The Wander Franco extension has been the talk of baseball during this week and why wouldn’t it be. While he was only at the beginning of his Major League journey, some were already projecting at what point would the Tampa Bay Rays start to consider moving him.
A lot of that was just way over the top tomfoolery if you will, nevertheless we’ve learned to expect the unexpected from an aggressive Rays front office. They’ll move you a year earlier rather than one too late. The best way to put it is that because of his immense potential and consequently equally big earning potential, few expected to see Wander Franco as a career Ray.
That remains an unlikely possibility just think about Evan Longoria for instance, but the point is that we’ll probably see Franco in a Rays uniform for a very long period. There’s something pure and enjoyable about that. Call me a traditionalist, but I like the idea of players staying with the team that they came up with, for a long period.
Don’t get me wrong I’m all for player mobility and that’s part of what I wanna discuss as a problem with Major League Baseball a little further, but there’s a certain charm to a career with one team and the connection that stars like Buster Posey, Joe Mauer, Adam Wainwright, and so many others develop with their fan bases is truly priceless.
The problem lies when a player is more or less forced to commit to that organization in order to receive any sort of financial security for the future. With the current structure, it takes longer for your average major league baseball player to reach free agency than the basketball and football player. That in itself means something, paired with it the fact that baseball players make less from the get-go in the early years and you get an unfair system.

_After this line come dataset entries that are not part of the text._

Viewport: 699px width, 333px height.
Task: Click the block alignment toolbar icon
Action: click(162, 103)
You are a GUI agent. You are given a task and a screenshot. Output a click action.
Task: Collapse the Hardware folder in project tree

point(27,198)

Whatever has happened in the history of the sport, this is where we are at right now and to make any sort of drastic change it’s next to impossible for reasons we all know too well, but the main point for the players is that service time needs to shift one of two ways, even if just slightly.
- It no longer takes seven years to reach the open market because the whole six years of service for a trip to the open market “narrative” is a fallacy. Most players don’t start as rookies on the Opening Day roster to get that chance despite the fact that they’re ready or not, case in point Kris Bryant.

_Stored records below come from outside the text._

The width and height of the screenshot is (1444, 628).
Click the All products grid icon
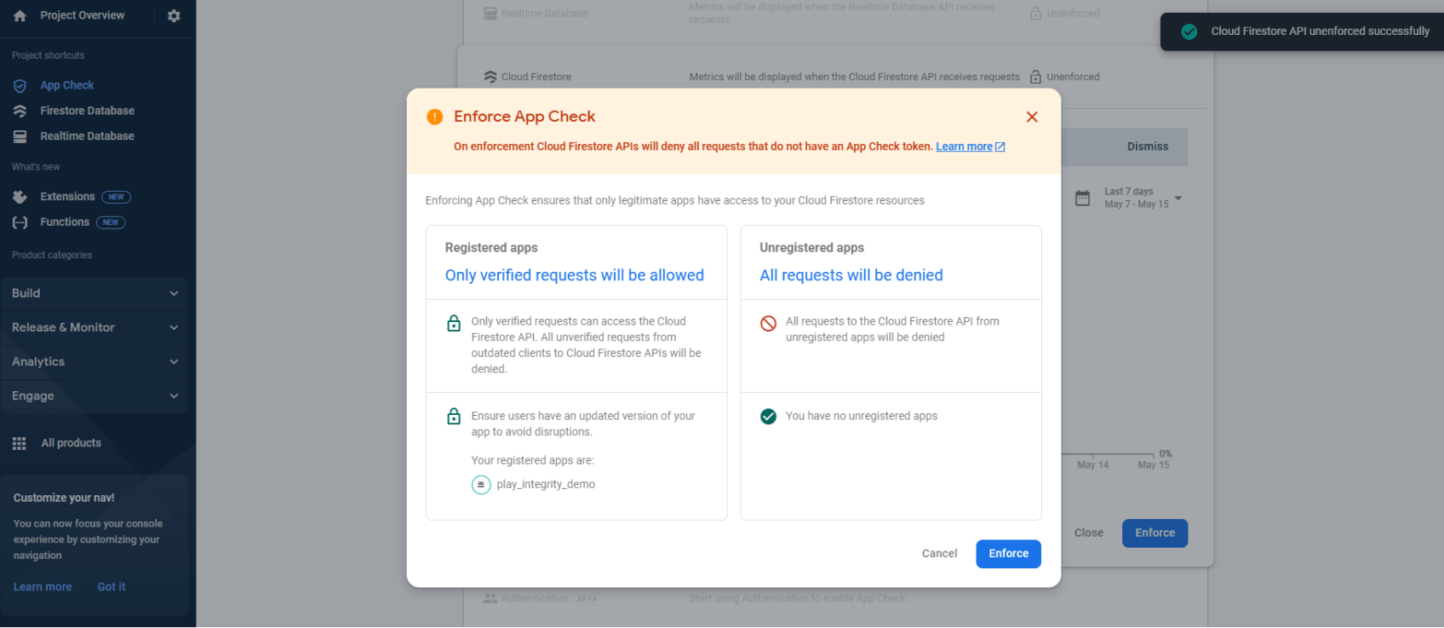(x=20, y=443)

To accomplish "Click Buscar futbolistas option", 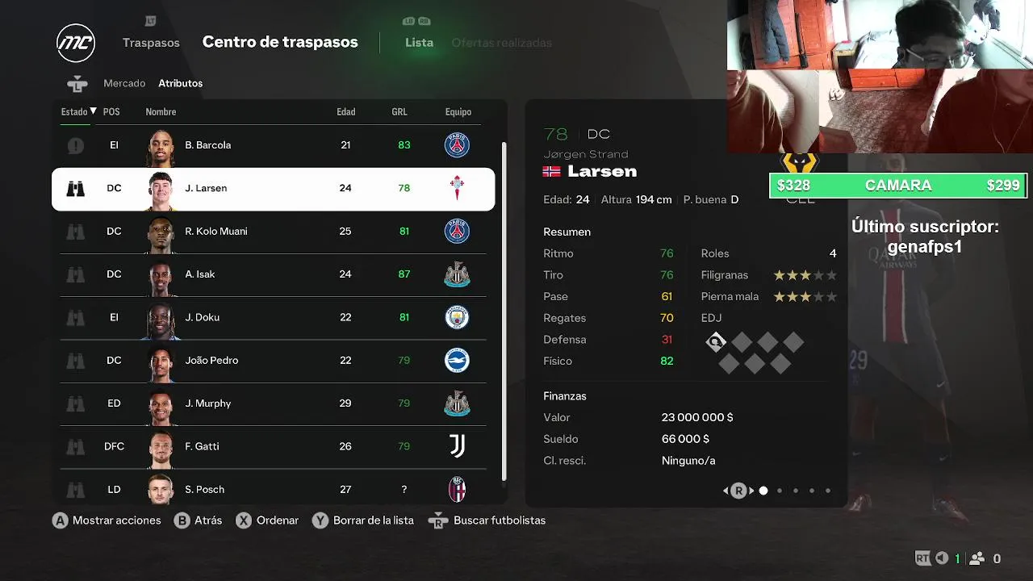I will tap(500, 520).
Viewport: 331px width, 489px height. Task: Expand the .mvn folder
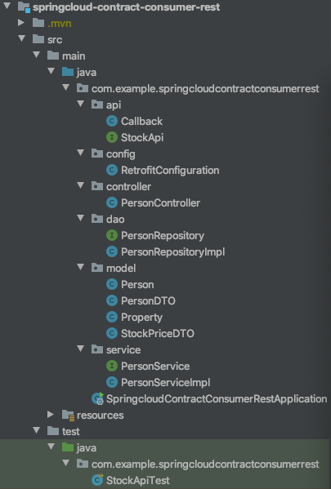coord(21,23)
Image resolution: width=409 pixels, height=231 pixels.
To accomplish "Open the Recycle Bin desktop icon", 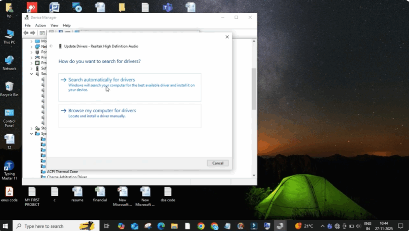I will (x=9, y=88).
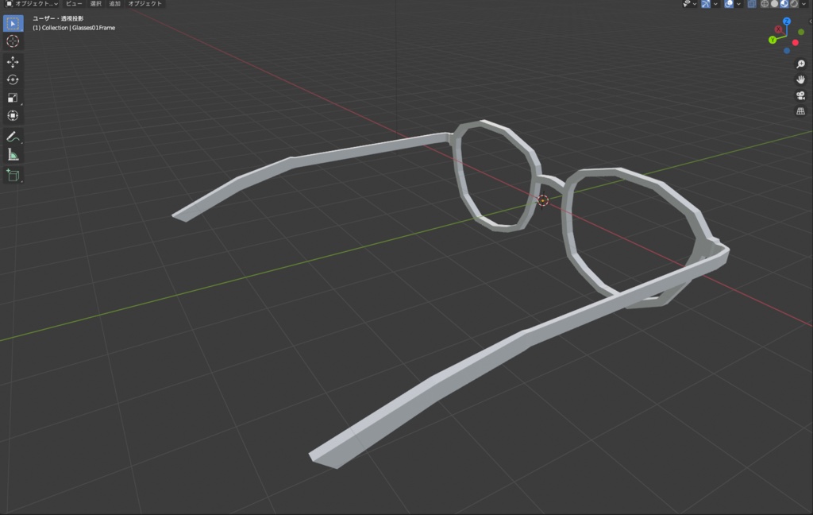Select the Move tool
813x515 pixels.
(x=13, y=62)
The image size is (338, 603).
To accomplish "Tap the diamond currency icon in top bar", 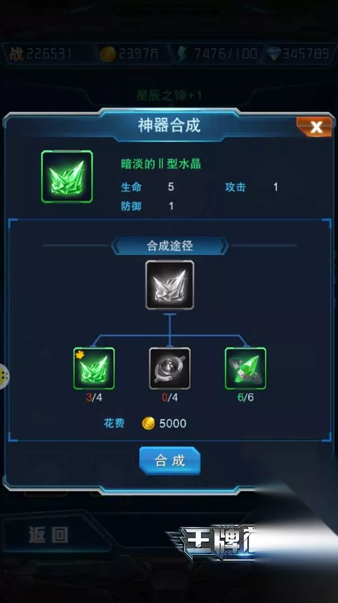I will (274, 54).
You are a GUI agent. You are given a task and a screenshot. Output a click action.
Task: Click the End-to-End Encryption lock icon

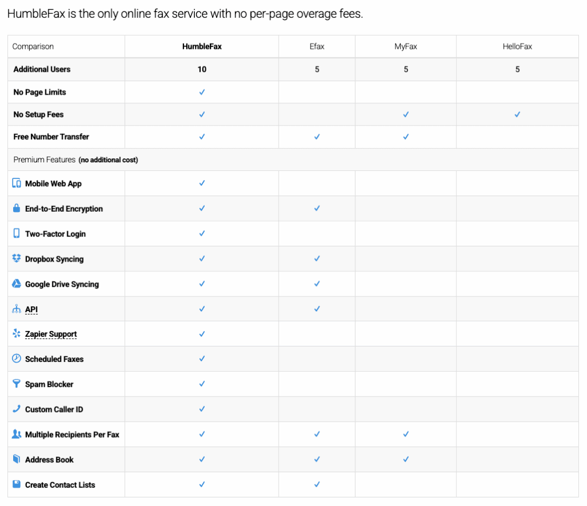[x=17, y=209]
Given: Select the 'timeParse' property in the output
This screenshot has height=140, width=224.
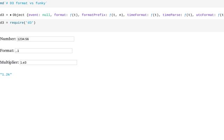Looking at the screenshot, I should (x=172, y=15).
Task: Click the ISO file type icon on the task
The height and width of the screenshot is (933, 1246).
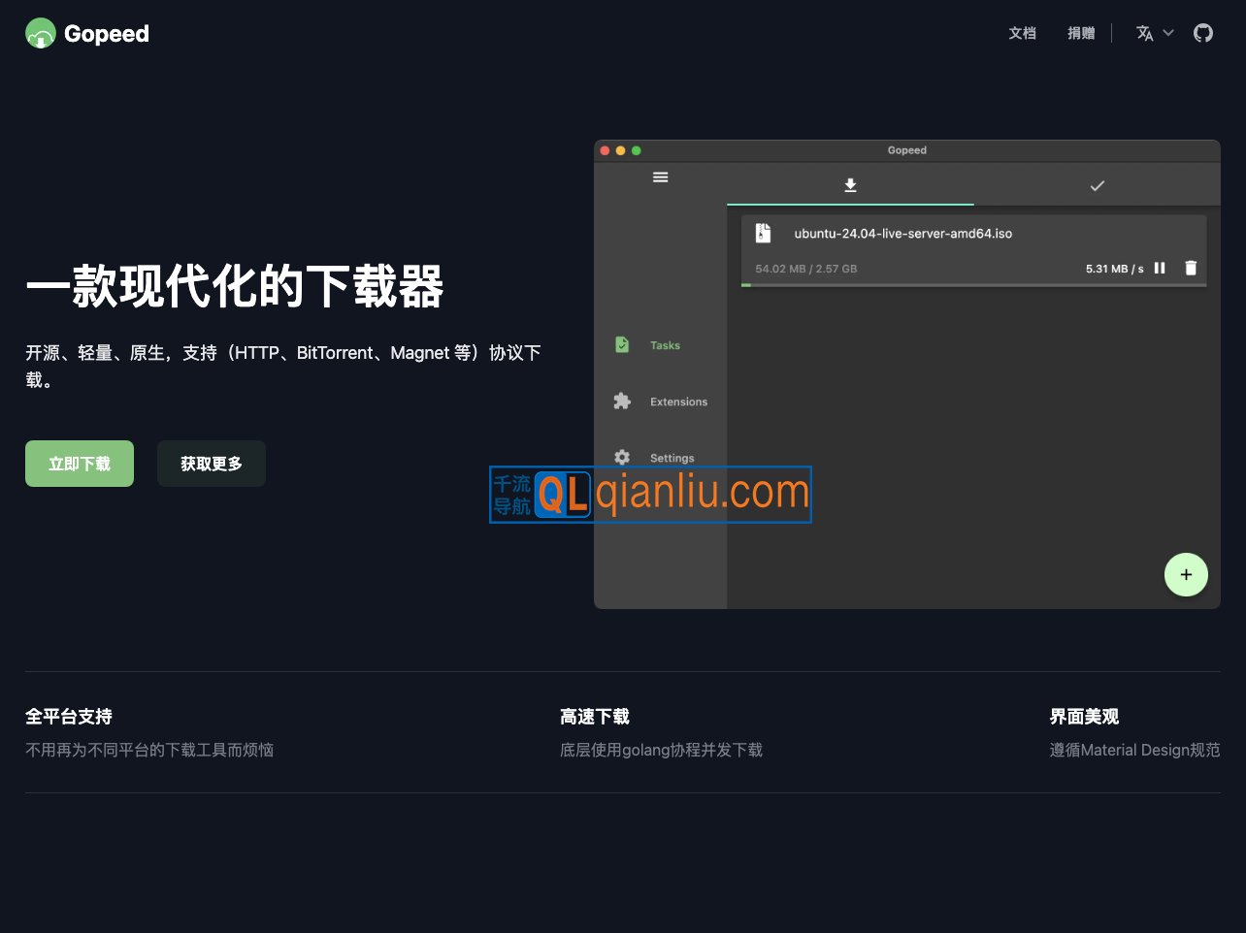Action: (763, 232)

- It doesn’t take two to three years for a player to start to make any sort of salary that reflects his contribution to the team and not have a process so slow and gradual to the point where that statement can only truly be said in year five.
It’s complicated to achieve, but at the same time as simple as that.
There was also a debate sparked involving a small portion that felt the need to point out that as far unfair as the system may be, a player like Wander Franco shouldn’t be the main focus of the campaign that owners are greedy. The focus should be on the minor leaguers and the bare minimum of resources that are currently allocated to them.
While that point is somewhat true and even if the upper echelon of baseball players is screwed out of money by taking financial security, they’re also in a different reality financially than the initial fan - We shouldn’t use this window of spotlight towards this discussion to argue about what’s more unfair, but instead, pull together and point out that the very same people are responsible for both things.
Owners should provide significantly better conditions to minor leaguers and also a system where the superstar player doesn’t need to leave that much money on the table in order to get financial security because his income in the first years of his career won’t in any way reflect his impact and importance to the team.